■ Task details ■
Lines, not repeats, are what count: give the number of lines below that hold "computer", and nothing more.

■ Data records ■
--- START ---

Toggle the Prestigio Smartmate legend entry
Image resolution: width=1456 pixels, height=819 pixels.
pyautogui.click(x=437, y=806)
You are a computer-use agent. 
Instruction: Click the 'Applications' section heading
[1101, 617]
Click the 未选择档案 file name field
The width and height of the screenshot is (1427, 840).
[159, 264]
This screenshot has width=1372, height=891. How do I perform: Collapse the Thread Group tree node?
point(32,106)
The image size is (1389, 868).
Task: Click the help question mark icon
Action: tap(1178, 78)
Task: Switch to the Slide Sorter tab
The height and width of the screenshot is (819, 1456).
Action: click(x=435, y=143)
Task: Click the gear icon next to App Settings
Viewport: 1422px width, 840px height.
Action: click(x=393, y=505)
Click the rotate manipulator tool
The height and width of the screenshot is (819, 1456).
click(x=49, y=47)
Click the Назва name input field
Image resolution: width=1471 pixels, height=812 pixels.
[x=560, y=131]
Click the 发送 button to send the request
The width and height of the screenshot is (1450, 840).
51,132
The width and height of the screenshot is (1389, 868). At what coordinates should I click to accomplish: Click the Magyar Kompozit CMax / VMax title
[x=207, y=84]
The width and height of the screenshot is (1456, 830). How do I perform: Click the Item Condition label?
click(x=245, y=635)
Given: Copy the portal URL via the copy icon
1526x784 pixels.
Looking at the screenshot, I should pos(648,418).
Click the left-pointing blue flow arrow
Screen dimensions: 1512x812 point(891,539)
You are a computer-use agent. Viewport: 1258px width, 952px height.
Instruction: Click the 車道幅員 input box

--- END ---

■ Your solution ■
2